Le processus de ratification du traité de Lisbonne est en marche. Il y a à peine quelques jours, la Bulgarie a donné son feu vert. Nous avons contacté par téléphone le président du Parlement européen, Hans-Gert Pöttering en le priant de nous donner son sentiment sur le devenir du Parlement européen après le 1er janvier 2009, date d’entrée en vigueur du traité de Lisbonne…
« Pour commencer, permettez-moi de féliciter le parlement bulgare pour la ratification du Traité de Lisbonne par une majorité si impressionnante – déclarait M. Pöttering. – De cette façon, l’Assemblée nationale a montré que l’attitude de la Bulgarie envers l’union de l’Europe est extrêmement positive. Pour le Parlement européen le traité de réforme de l’Union européenne est un pas très important en avant, car le parlement reçoit ainsi presque les mêmes pouvoirs législatifs que ceux du Conseil de l’Union européenne. Les premières élections au Parlement européen avaient lieu en 1979 et depuis lors, sans interruption aucune, je suis moi-même député européen, tout comme cinq autres collègues à moi. En 1979 nous ne disposions d’aucun pouvoir législatif. Le Traité de Lisbonne que nous avons voté en 2007 accorde au Parlement européen le droit de prendre des décisions législatives dans la presque totalité des secteurs, ce qui est d’après moi une évolution très positive. »
Et ce qui signifie que le traité de Lisbonne assurera à l’UE plus de démocratie, plus d’esprit parlementaire et de souplesse dans la prise de décisions. Et nous y adhérons vivement. Plus concrètement, comment ces principes démocratiques renforcés se traduiront-ils dans le travail au quotidien du Parlement européen ?

▸ **BLOC DE DONNÉES**:

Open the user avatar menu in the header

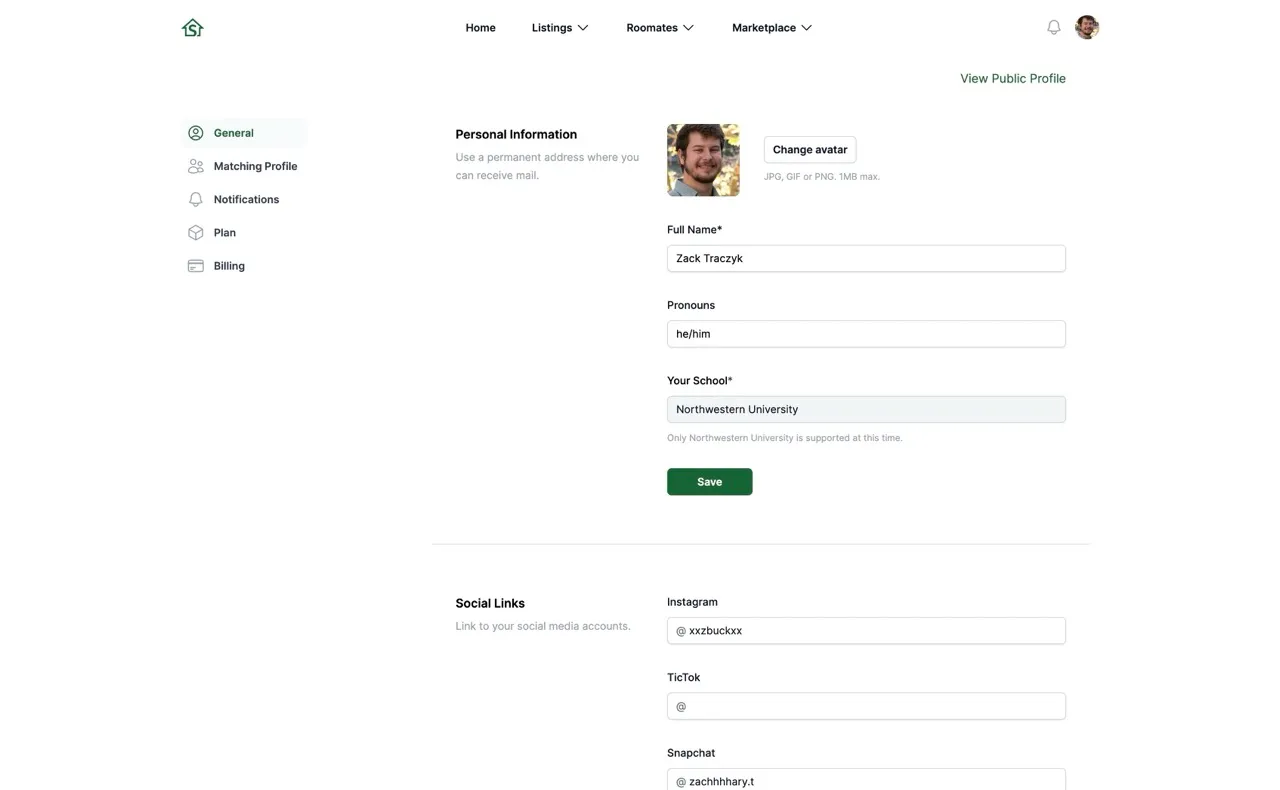[x=1087, y=28]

▸ **CONSIGNE**:
Veuillez indiquer en quelle année ont eu lieu les premières élections au Parlement européen, selon le texte fourni. Les données n'ont aucun lien avec le texte fourni.

▸ **RÉSULTAT ATTENDU**:
En 1979.